EXERCISE OBJECTIVE: Extract precisely the lines of the entries below, from the first line through the line containing "Given: Open the side panel icon".

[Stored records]

-*-*-

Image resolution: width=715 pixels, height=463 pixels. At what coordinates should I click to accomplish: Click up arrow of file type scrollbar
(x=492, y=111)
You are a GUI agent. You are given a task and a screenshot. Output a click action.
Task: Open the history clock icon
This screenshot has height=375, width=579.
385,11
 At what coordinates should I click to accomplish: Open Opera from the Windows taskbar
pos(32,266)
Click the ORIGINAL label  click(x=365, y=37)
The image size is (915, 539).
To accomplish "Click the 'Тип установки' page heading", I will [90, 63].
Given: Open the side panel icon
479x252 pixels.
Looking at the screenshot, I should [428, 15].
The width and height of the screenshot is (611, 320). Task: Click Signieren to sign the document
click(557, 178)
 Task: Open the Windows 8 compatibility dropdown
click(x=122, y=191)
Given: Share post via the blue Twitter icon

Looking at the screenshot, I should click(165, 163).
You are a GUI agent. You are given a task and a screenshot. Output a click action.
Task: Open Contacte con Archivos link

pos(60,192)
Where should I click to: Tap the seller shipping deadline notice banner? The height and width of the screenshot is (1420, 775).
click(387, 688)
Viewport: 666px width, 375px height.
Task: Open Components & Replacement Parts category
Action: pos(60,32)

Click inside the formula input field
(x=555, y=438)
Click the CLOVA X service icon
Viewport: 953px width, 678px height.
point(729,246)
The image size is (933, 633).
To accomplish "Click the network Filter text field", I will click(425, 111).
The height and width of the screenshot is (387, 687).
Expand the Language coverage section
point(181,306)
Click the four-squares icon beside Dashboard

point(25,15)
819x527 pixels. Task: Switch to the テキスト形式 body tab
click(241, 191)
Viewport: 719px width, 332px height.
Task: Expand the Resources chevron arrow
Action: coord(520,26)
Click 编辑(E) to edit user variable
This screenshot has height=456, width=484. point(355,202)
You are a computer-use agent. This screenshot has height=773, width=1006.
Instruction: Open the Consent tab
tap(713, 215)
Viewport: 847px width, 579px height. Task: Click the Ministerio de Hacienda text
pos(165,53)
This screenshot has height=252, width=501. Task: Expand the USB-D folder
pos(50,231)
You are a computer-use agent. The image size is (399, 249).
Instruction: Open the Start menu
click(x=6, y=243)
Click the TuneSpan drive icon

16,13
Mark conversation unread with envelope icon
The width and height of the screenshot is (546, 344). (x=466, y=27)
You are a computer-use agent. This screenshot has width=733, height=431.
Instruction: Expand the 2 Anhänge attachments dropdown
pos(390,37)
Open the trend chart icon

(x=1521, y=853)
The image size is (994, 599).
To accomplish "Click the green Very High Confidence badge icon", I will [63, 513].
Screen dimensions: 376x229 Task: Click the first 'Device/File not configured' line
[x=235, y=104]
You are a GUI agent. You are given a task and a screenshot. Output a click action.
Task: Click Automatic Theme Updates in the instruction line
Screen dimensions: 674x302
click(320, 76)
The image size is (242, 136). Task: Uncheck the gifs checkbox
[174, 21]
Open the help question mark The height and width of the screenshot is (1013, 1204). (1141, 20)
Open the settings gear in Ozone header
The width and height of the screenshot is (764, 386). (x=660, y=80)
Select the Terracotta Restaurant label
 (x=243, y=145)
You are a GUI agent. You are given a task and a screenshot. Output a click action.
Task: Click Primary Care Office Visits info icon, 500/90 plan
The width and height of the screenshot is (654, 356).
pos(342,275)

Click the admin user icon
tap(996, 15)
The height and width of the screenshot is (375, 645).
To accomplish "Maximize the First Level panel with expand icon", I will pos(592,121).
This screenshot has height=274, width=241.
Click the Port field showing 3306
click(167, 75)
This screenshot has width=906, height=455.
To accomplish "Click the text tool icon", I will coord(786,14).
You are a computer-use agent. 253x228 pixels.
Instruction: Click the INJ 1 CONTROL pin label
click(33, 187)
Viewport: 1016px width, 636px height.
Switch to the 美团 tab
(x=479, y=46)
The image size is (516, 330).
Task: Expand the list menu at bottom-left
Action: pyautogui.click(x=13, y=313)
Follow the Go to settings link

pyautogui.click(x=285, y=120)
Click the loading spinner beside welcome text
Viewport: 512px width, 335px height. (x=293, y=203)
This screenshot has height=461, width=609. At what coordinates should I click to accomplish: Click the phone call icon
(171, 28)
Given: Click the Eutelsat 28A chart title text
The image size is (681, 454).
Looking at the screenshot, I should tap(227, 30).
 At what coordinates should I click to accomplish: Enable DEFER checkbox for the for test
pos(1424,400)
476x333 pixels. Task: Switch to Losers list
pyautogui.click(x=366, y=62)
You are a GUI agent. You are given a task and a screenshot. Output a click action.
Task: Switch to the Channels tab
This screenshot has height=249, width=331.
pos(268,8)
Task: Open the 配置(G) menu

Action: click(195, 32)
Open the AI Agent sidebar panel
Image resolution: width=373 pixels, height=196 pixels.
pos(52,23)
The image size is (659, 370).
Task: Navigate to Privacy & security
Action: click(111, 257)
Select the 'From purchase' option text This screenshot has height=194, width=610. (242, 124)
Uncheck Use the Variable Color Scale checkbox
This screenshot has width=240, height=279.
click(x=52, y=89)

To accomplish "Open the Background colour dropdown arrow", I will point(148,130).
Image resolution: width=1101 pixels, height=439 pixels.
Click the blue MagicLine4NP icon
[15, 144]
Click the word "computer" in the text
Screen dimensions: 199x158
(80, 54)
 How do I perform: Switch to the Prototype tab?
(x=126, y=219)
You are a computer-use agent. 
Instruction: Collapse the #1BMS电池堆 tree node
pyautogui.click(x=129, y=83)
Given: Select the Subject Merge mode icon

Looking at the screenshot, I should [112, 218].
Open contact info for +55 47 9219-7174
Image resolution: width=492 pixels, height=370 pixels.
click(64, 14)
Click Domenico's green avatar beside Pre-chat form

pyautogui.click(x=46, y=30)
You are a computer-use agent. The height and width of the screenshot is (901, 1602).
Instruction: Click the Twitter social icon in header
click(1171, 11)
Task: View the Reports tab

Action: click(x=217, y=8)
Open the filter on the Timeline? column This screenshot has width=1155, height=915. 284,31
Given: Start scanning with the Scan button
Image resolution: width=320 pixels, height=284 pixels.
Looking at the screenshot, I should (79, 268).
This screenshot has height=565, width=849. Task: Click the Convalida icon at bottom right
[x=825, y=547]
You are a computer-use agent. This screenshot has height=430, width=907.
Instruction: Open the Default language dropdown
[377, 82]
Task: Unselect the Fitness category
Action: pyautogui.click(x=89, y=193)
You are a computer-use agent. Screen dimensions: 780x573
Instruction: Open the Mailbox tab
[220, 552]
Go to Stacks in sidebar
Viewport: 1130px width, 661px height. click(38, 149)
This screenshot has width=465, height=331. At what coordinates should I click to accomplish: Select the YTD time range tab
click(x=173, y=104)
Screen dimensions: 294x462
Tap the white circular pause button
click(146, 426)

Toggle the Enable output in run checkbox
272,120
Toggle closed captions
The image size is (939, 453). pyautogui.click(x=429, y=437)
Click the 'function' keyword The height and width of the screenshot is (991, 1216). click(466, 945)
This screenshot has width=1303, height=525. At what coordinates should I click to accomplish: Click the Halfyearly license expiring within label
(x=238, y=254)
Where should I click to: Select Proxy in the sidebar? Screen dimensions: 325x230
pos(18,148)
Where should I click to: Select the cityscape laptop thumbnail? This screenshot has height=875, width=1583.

-*-*-

TASK SOLUTION:
Image resolution: width=715 pixels, height=463 pixels. At what coordinates should I click to accomplish: Click up arrow of file type scrollbar
(x=492, y=111)
You are a GUI agent. You are given a task and a screenshot. Output a click action.
Task: Open the history clock icon
This screenshot has height=375, width=579.
385,11
 At what coordinates should I click to accomplish: Open Opera from the Windows taskbar
pos(32,266)
Click the ORIGINAL label  click(x=365, y=37)
The image size is (915, 539).
To accomplish "Click the 'Тип установки' page heading", I will [90, 63].
Given: Open the side panel icon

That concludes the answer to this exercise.